Can you express the lines from the one with "The width and height of the screenshot is (548, 546)." to the one with "will click(x=269, y=378).", both included, as a JSON list of strings, with one string per line and blank lines left out?

INFORMATION PROVIDED
+===+
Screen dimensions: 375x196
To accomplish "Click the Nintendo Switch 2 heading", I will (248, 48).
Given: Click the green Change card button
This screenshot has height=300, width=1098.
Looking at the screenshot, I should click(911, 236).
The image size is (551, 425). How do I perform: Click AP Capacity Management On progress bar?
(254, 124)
+===+
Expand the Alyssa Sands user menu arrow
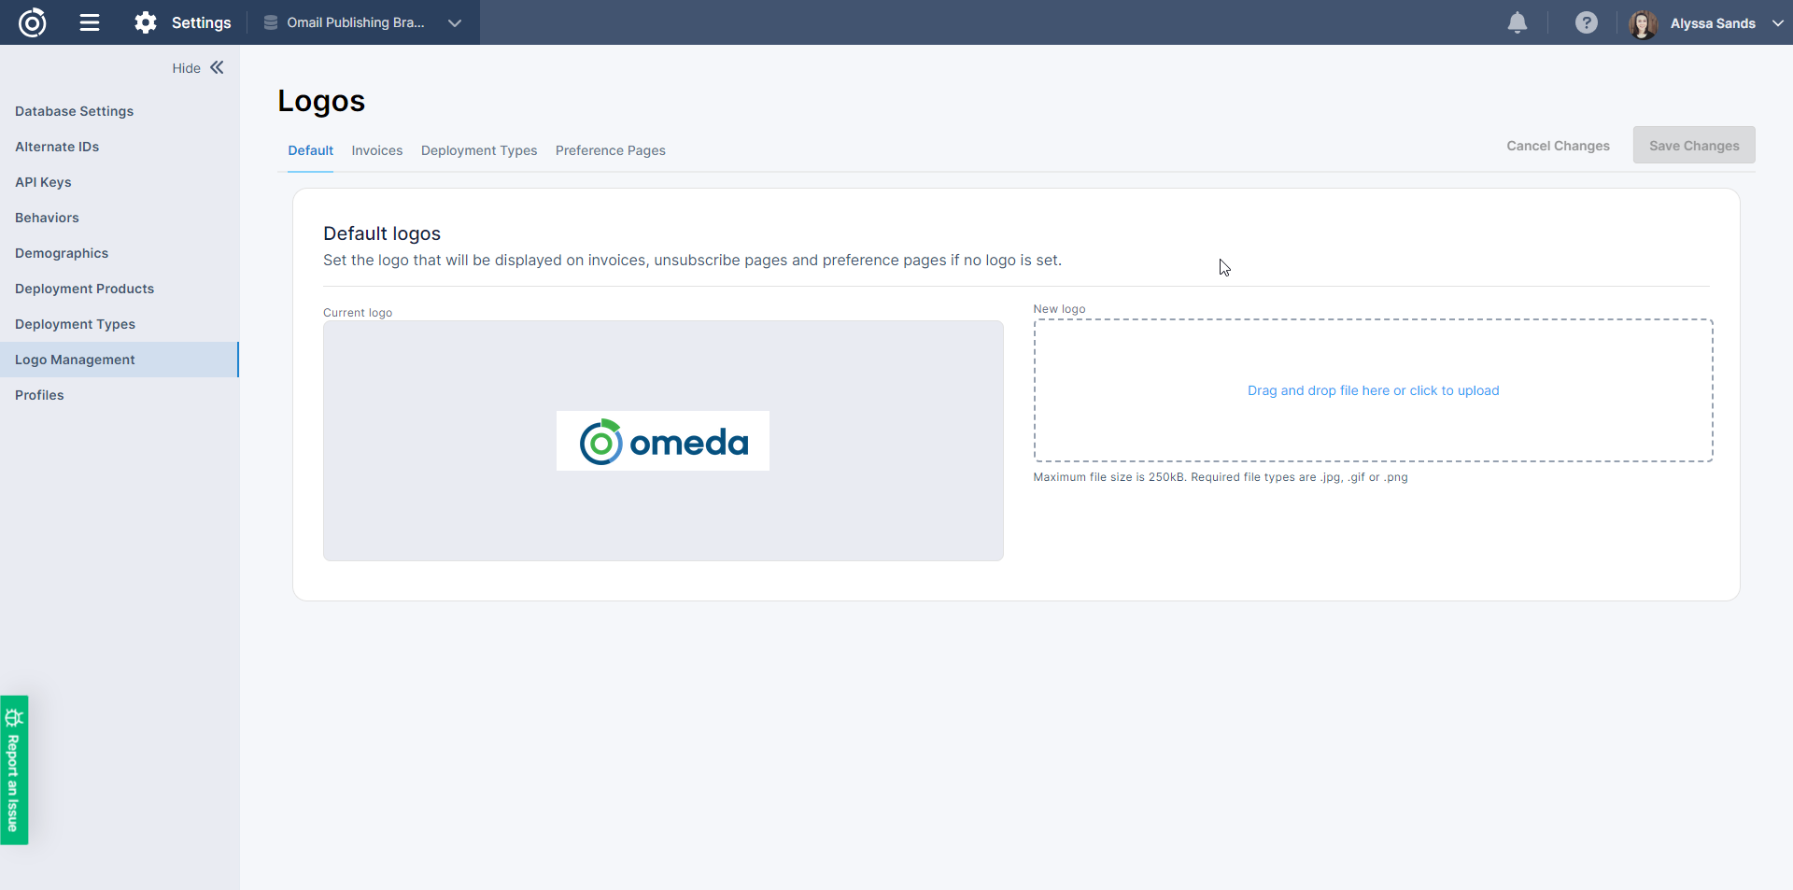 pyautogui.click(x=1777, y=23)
+===+
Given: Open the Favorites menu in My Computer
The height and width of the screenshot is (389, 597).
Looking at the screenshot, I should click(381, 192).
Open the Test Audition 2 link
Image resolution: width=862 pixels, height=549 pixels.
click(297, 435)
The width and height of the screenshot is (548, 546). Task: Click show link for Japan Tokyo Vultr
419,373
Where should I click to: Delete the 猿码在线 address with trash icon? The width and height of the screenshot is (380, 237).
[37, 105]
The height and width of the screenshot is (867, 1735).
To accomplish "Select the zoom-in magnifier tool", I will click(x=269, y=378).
+===+
WRITTEN REPLY
[
  "The width and height of the screenshot is (548, 546). Task: Click show link for Japan Tokyo Vultr",
  "419,373",
  "Where should I click to: Delete the 猿码在线 address with trash icon? The width and height of the screenshot is (380, 237).",
  "[37, 105]",
  "The height and width of the screenshot is (867, 1735).",
  "To accomplish \"Select the zoom-in magnifier tool\", I will click(x=269, y=378)."
]